NTSB Identification: WPR11FA029
14 CFR Part 91: General Aviation
Accident occurred Monday, October 25, 2010 in Morton, WA
Aircraft: CESSNA 340A, registration: N68718
Injuries: 3 Fatal.
This is preliminary information, subject to change, and may contain errors. Any errors in this report will be corrected when the final report has been completed. NTSB investigators either traveled in support of this investigation or conducted a significant amount of investigative work without any travel, and used data obtained from various sources to prepare this aircraft accident report.
On October 25, 2010, about 0740 Pacific daylight time, a Cessna 340A, N68718, experienced an in-flight loss of control followed by an uncontrolled descent into mountainous terrain about 9 miles northeast of Morton, Washington.
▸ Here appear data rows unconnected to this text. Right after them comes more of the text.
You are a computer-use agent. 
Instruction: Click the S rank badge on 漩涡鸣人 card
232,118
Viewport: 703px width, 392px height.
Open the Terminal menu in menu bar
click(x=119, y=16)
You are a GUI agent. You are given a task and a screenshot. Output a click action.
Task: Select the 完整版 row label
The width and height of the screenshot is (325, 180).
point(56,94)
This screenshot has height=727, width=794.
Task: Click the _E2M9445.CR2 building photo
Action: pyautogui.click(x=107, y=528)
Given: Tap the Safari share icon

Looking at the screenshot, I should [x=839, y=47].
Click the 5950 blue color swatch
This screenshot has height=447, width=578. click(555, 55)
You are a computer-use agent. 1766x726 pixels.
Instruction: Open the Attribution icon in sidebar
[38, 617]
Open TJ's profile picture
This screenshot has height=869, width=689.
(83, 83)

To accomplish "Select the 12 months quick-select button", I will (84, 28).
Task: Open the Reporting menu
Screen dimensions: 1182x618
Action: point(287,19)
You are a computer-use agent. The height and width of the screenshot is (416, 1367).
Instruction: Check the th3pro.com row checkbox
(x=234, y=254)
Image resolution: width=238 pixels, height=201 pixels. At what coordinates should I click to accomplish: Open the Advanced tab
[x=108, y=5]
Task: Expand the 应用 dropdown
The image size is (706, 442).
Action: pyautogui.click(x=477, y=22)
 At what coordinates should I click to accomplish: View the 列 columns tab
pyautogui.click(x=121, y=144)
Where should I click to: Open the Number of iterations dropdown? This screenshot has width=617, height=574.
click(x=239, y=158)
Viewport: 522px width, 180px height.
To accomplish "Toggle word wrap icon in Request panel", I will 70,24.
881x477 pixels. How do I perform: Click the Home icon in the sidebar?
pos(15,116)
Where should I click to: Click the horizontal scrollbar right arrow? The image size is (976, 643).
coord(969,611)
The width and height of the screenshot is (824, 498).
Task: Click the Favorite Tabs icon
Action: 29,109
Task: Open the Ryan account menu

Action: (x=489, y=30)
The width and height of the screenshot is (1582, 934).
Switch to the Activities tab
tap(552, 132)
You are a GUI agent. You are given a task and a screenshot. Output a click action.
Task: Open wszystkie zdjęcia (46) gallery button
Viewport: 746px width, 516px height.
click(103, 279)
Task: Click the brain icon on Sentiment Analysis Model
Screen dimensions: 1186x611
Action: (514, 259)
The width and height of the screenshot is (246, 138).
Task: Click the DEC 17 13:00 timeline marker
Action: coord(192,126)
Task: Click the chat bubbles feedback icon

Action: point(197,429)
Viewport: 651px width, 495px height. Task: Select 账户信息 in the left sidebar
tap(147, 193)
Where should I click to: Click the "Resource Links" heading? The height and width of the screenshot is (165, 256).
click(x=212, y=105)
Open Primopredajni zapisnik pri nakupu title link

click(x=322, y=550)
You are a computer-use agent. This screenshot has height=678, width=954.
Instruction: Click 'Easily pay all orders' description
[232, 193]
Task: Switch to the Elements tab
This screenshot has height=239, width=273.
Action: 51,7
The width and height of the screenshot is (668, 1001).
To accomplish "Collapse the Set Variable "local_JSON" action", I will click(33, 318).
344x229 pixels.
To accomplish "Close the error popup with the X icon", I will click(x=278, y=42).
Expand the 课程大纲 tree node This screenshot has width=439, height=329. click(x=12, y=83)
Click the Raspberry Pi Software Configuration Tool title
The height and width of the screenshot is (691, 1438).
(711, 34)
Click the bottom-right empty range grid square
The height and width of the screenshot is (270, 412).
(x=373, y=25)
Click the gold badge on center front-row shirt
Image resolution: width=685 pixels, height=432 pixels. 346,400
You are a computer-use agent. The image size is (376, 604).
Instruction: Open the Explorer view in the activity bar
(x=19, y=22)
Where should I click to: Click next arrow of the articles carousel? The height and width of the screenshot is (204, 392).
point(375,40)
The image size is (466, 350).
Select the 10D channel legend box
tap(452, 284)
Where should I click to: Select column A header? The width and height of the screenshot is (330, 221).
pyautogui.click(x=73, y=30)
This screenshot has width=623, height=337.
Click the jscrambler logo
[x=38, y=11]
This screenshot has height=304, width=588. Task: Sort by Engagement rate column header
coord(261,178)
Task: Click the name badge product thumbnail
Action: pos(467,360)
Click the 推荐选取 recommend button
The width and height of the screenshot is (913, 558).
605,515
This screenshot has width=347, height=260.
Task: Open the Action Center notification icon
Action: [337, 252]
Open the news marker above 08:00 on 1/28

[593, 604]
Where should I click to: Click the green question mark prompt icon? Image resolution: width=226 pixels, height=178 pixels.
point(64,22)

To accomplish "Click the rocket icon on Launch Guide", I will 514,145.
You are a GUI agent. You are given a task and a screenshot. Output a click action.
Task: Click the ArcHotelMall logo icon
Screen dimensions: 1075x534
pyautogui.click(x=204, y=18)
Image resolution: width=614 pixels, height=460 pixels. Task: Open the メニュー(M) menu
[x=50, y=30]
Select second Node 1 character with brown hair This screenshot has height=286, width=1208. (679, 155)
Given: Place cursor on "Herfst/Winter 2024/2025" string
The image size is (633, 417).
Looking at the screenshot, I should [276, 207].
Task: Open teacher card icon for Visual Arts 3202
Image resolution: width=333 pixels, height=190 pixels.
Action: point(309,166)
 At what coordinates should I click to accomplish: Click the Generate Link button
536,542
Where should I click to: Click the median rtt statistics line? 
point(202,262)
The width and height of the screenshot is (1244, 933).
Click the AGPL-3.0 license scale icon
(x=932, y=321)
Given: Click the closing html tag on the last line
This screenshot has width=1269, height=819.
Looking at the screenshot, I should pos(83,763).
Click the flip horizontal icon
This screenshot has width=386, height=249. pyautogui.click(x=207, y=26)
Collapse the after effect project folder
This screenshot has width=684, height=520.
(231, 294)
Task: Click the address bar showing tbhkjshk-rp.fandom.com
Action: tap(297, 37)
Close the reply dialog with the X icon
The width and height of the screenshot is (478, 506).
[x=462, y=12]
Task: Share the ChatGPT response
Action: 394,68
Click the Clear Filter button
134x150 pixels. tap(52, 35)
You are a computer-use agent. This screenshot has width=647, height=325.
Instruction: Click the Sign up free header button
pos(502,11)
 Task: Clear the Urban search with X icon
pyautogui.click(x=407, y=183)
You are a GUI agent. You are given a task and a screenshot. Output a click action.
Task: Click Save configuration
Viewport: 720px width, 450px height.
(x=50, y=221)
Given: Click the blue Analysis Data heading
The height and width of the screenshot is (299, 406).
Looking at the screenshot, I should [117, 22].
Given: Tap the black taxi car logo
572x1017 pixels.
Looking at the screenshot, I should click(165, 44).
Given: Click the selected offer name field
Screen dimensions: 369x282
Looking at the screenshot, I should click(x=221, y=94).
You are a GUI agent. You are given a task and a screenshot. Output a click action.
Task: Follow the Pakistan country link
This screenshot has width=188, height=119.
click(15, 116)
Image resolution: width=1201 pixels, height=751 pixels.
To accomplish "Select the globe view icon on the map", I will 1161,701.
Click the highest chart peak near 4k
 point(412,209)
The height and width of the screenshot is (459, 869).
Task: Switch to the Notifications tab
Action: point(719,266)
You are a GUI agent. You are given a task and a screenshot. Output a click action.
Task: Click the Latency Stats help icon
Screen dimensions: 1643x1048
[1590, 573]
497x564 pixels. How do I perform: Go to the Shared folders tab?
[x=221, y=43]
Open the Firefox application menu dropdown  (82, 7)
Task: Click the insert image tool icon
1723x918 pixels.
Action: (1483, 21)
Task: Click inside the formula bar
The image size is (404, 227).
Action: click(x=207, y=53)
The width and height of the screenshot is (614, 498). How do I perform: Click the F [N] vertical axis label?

The airplane was substantially damaged. The airline transport certificated pilot and two passengers were killed during the business flight. The airplane was owned and operated by Pacific Cataract and Laser Institute (PCLI), Chehalis, Washington. Instrument meteorological conditions prevailed, and an instrument flight rules (IFR) flight plan was filed. The flight was performed under the provisions of 14 Code of Federal Regulations Part 91, and it originated from Chehalis about 0725.
The operator's chief pilot reported to the National Transportation Safety Board investigator that the PCLI's flight was performed for the purpose of transporting two company employees to one of their business offices. Prior to the flight he had not received information indicating any anomalies in the operation of the accident airplane systems, including engine assemblies and attitude reference instruments.
The accident pilot received an IFR clearance as filed with the Federal Aviation Administration (FAA), and the flight commenced. FAA recorded radar track data and communications between the Seattle Air Route Traffic Control Center (ARTCC) and the accident pilot were initially routine. The pilot proceeded flying in an easterly direction toward his Lewiston, Idaho, destination.
En route, the airplane's altitude was automatically broadcast to the radar controller. About 0737:24, the airplane climbed through 13,600 feet, and by 0738:20, it had climbed to 14,600 feet. At this time, while continuing flight in an east-northeasterly direction toward the pilot's destination, the pilot requested and received a clearance to climb higher than his assigned altitude. The pilot requested clearance to climb to 17,000 feet.
The Seattle ARTCC controller provided the pilot with the requested clearance. The radar data indicated that the airplane continued climbing until reaching a maximum altitude of 14,900 feet at 0738:38.
About 1/2-minute later, at 0739:03, as the airplane was descending through 14,700 feet, the pilot broadcast that he was heading back to Chehalis. The radar track indicated that the airplane had commenced a clockwise turn. Seconds later, as the airplane was descending through 14,600 feet, the pilot stated "…we've lost an engine."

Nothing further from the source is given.